Larkin & Lacey Frontera Funds Migrant Groups

The Larkin & Lacey Frontera Fund was co-founded by Michael Lacey and Jim Larkin. The two started their careers in journalism with a long history of defending the right to the first amendment and freedom of speech. Later in their careers, they founded the Phoenix New Times and Village Voice Media, both of which are popular and thriving news sources. Read more:  Phoenix New Time and Village Voice Media | Wikipedia

In 2007, the two men were unfairly arrested by the corrupt Sheriff, Joe Arpaio, for releasing information about his unsavory behavior. Outraged by this violation to their rights, Michael and Jim decided to sue the county. After a long battle in court, it ruled in favor of Michael and Jim and they were awarded over $3 million in their settlement.

They vowed to use this money to help other people who are also having their rights violated. Since they are located in Phoenix, Arizona, the issues along the United States and Mexico border are particularly of interest to them. They focus their work on migrant rights and the treatment of immigrants along the border.

Additionally, Larkin and Larcey work to bring attention to the border killing and cruel treatment of immigrants that is so common in that area. They also fund other groups in the human, civil, and migrant sector that are located in the Arizona area.

One of the groups that is funded by the Larkin & Lacey Frontera Fund is the Colibri Group. This is a nonprofit group that has been run by a family since the 1980s.

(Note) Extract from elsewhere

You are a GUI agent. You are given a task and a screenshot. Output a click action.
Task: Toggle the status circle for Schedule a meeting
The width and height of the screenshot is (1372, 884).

They also work in Arizona and their main focus is migrant rights along the United States and Mexico border. They currently function on a three step process platform. This platform consists of body identification, DNA programs, and family counseling.

The Colibri group works closely with the families of the missing or deceased immigrants. They gather the small details that usually overlooked, like watches and tattoos, and help the families create missing posters.

Mike and Jim then send this information out to the coroners and volunteers that work with people who are found at the crossing paths. This has made a significant different in the number of people who are able to be located and reconnected with their families. It also provides a sense of closure for those who lost someone.

The Colibri group also has a DNA program that they have just started implementing. Several groups of volunteers go all over the state and take DNA samples from families who are missing someone.

They then send this DNA to a respectable genetics lab, where the samples will be run against the bodies they have found at the crossing. Since there are thousands of bodies who are never identified, this will make a huge improvement in the efficiency of that process. Learn more about Michael Lacey: http://www.azcentral.com/story/news/politics/immigration/2014/12/16/proceeds-arpaio-suit-fund-asu-journalism-chair/20480479/

It will also provide the families with relief and the knowledge of what happened to their loved one. This is more effective than body identification because the bodies that are found are sometimes in such bad condition that they cannot be identified using fingerprints or facial recognition.